ABSTRACT

The Sanandaj-Sirjan Ranges constitute the southwestern border of the Central Iranian Plateau and lie between the Main Zagros fault and Zagros Mountains on the southwest and the Urmia-Dokhtar volcanic belt on the northeast. The ranges occupy a northwest-trending belt in which the Zagros structural grain is overprinted on the typical central Iran structural and stratigraphic framework. Detailed investigation of the tectonic evolution of part of the belt revealed four major northwest-striking, high-angle, crustal fault zones in which most deformation was concentrated throughout Cenozoic convergence. Main mechanisms of crustal shortening on these faults were high-angle reverse faulting and dextral translation.

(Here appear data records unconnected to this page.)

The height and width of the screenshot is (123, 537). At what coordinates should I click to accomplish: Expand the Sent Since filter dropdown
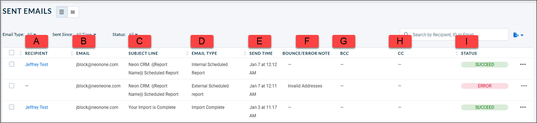[86, 34]
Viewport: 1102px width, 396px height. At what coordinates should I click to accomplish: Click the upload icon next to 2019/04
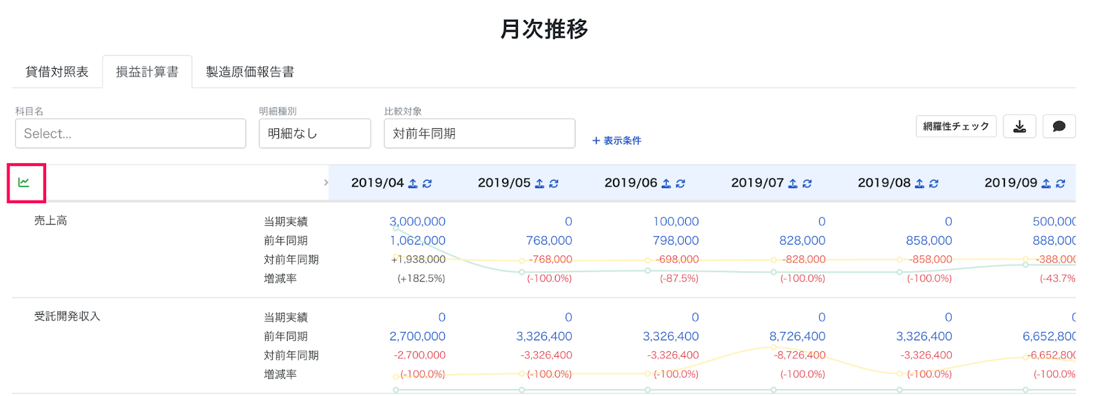[413, 183]
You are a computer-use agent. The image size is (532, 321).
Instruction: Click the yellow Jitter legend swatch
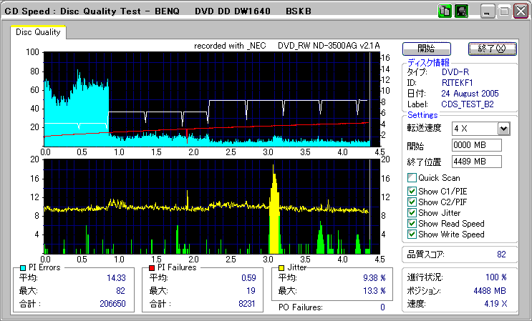[282, 267]
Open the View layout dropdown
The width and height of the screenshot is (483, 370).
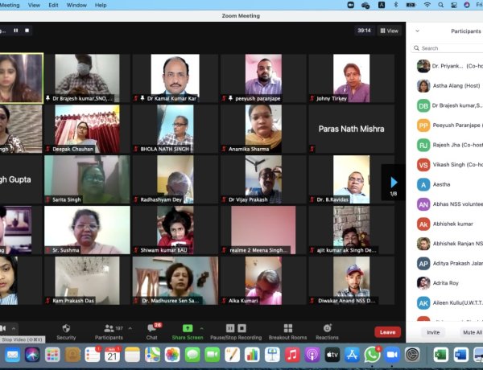[390, 31]
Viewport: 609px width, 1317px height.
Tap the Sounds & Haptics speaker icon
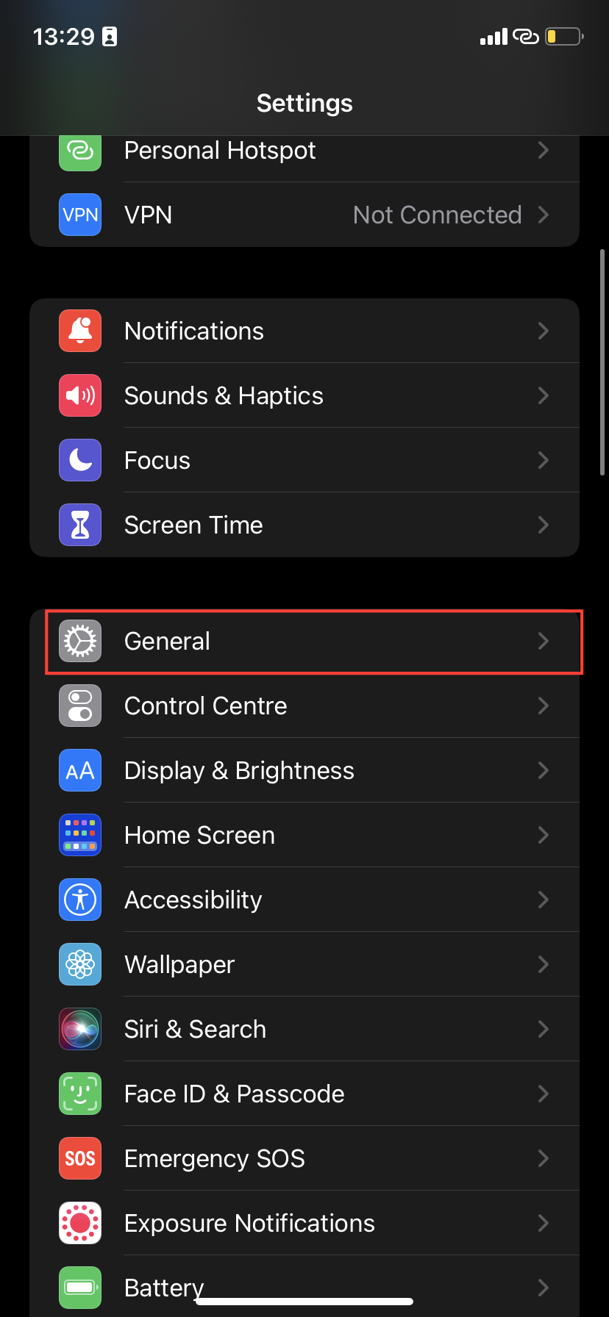pos(80,396)
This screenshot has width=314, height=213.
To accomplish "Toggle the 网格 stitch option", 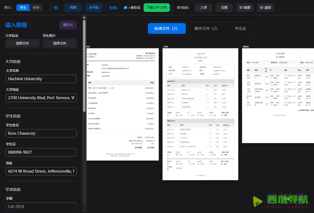I will coord(73,8).
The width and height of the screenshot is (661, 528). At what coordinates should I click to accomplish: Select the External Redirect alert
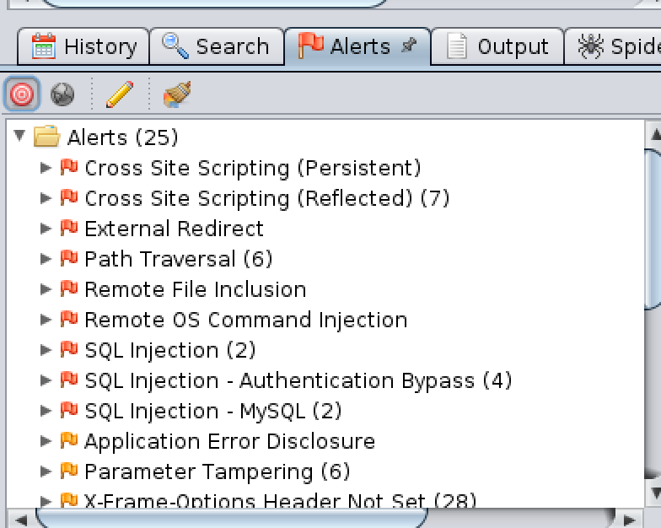click(174, 229)
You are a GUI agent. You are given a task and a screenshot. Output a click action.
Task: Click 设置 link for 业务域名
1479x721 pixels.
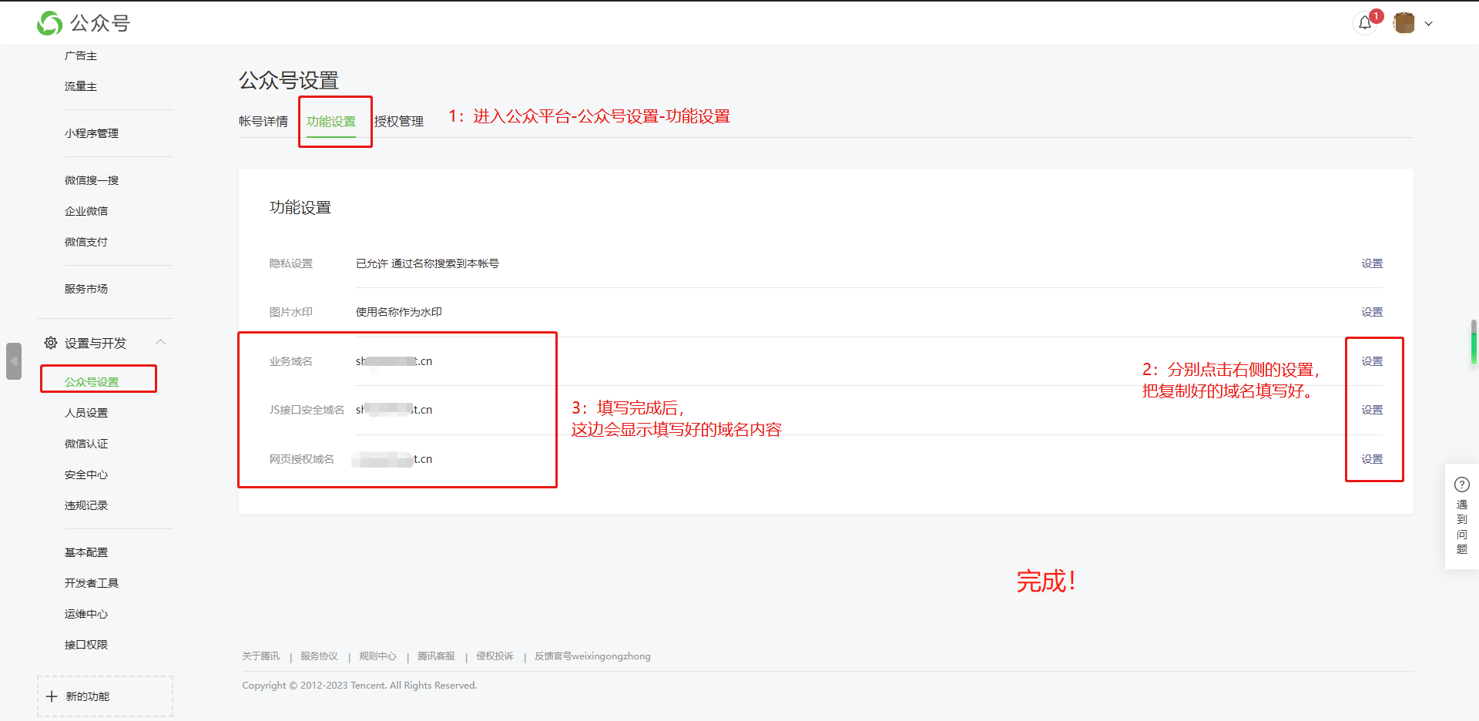tap(1371, 361)
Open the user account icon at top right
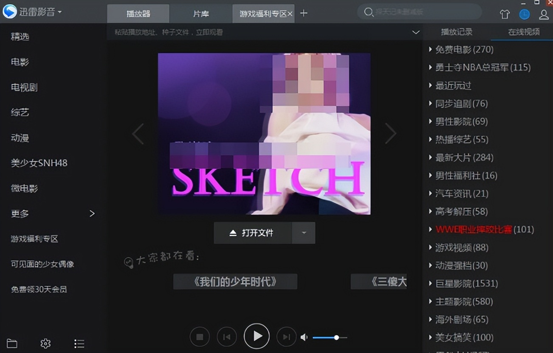This screenshot has height=353, width=553. pos(543,14)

Upper Cretaceous northeast-southwest convergence resulted in interblock underthrusting of the Persian plate along these major faults within or bordering the Sanandaj-Sirjan Ranges and the formation of intrablock folds and thrusts. Continued convergence during the Tertiary resulted in the episodic subsidence of elongate northwest-oriented troughs southwest of the high-angle reverse faults and the parallel uplift of the adjacent blocks on the northeast side of the faults. The depressions served as the spatially restricted depocenters for the Eocene, Miocene, and Pliocene-Pleistocene sediments.

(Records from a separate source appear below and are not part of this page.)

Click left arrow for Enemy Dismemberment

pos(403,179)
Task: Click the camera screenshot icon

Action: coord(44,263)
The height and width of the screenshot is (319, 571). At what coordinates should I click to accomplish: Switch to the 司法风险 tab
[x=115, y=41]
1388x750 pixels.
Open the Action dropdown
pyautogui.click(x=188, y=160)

Pre-Miocene, northwest-striking normal faults on the northeastern flank of one of the uplifted blocks are thought to have resulted from post-Paleocene uplift due to intrablock arching. Post-Miocene northeast-striking normal faults are structurally, spatially, and temporally related to at least one of the northwest-trending depressions (e.g., the Gavkhuni depression) and appear to be important in its formation and evolution. Continued compression has resulted in the pervasive development of near-vertical fractures in Pliocene-Pleistocene cemented gravels. These fractures indicate Holocene reactivation of the northwest and northeast fault zones, as do focal-mechanism solutions of shallow seismic events.

Right-lateral strike-slip faulting on large northwest faults was previously thought to be entirely post-Miocene. However, the presence of older, second-order structures on interblock dextral faults and of older intrablock strike-slip faults suggests that this style of crustal shortening was also active in the early Tertiary.